Alors de la Norvège aux Seychelles, de Vladivostok à San Francisco, sur toute la terre on entendit un immense hurlement de rage et de défaite dont l’écho se prolongea longtemps dans les gorges du Colorado et ce qui restait de la forêt amazonienne.

Ce cri de rage, si tu prêtes l’oreille, tu l’entendras à chaque fois que tu t’approcheras d’un inconnu ou d’un proche pour lui tendre la main, lui demander avec le sourire comment ça va, et qu’est-ce qu’on peut faire ensemble ?

                                                                              M.B., 2 septembre 2021
Comme je vais repartir au désert (encore !) pour un bout de temps et que les mauvaises nouvelles d’un monde devenu fou vont continuer de pleuvoir, pour que vous gardiez le sourire je vous laisse ce petit conte de rien du tout. (Voir Le diable existe-t-il ?)

Une réflexion au sujet de « LE DIABLE ET L’ENFANT : petite fable pour temps de pluie »

  1. Louis claude Belon

    bonjour Michel,
    merci pour ce joli conte.
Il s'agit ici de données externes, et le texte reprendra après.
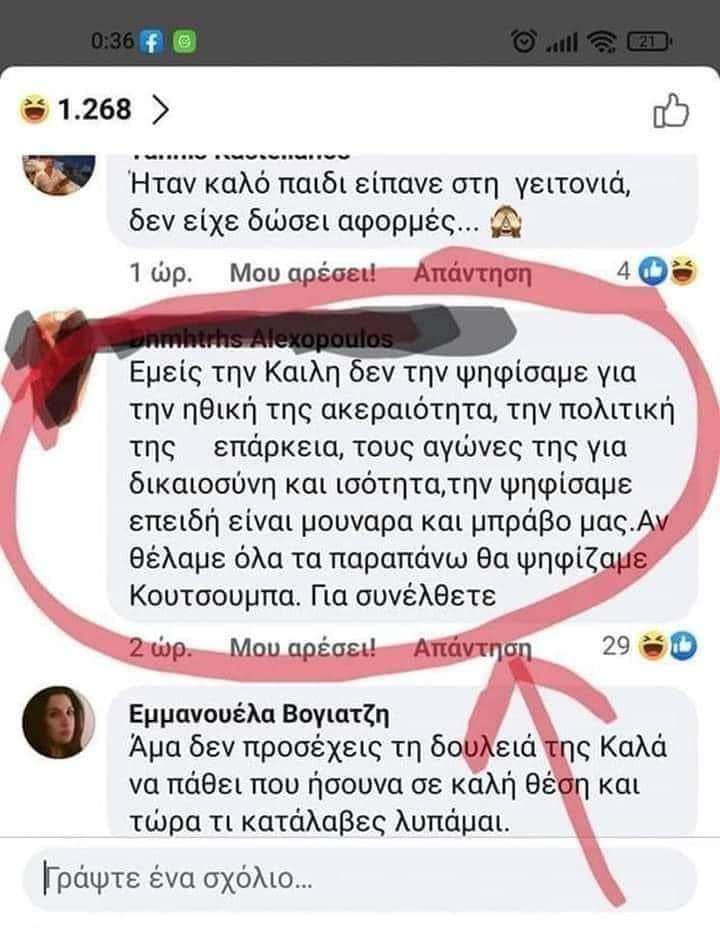The height and width of the screenshot is (928, 720).
Task: Like the 2 ώρ. comment via Μου αρέσει!
Action: 302,648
Devenu vieux je découvre de plus en plus d’amis qui portaient un habit de rencontre, plus ou moins bien ajusté peut-être, mais qui, faute d’entretien, s’est usé. Et comme il est devenu hélas plus facile et plus à la mode de se vêtir de haine et de mensonge ils ont ainsi renouvelé leur garde-robe sans regarder au prix, inconscients de l’horreur et l’impuissance qui les saisiraient quand leur serait présentée l’addition. Ravis du confort de leur nouvel habit ils se répandent en louanges sur le confectionneur et se déchaînent contre ceux que rebute cet uniforme. Je ne sais jusqu’où se répandra cette mode, mais chaque fois que je frotte mon vieil et précieux habit de rencontre contre celui d’un autre comme moi vêtu, si rares se fassent-ils, les loques qui nous restent, loin de s’user davantage n’en reluisent que plus. L’étonnement qui peut en résulter aux yeux de ceux qui les ont encore gardés entr’ouverts reste peut-être le plus sûr moyen de contenir le mal. Tant qu’il me restera un peu de force, Dieu veuille que je l’utilise encore à me frotter aux autres, à ceux qui sont encore plus mal vêtus que moi, plus assoiffés de chaleur.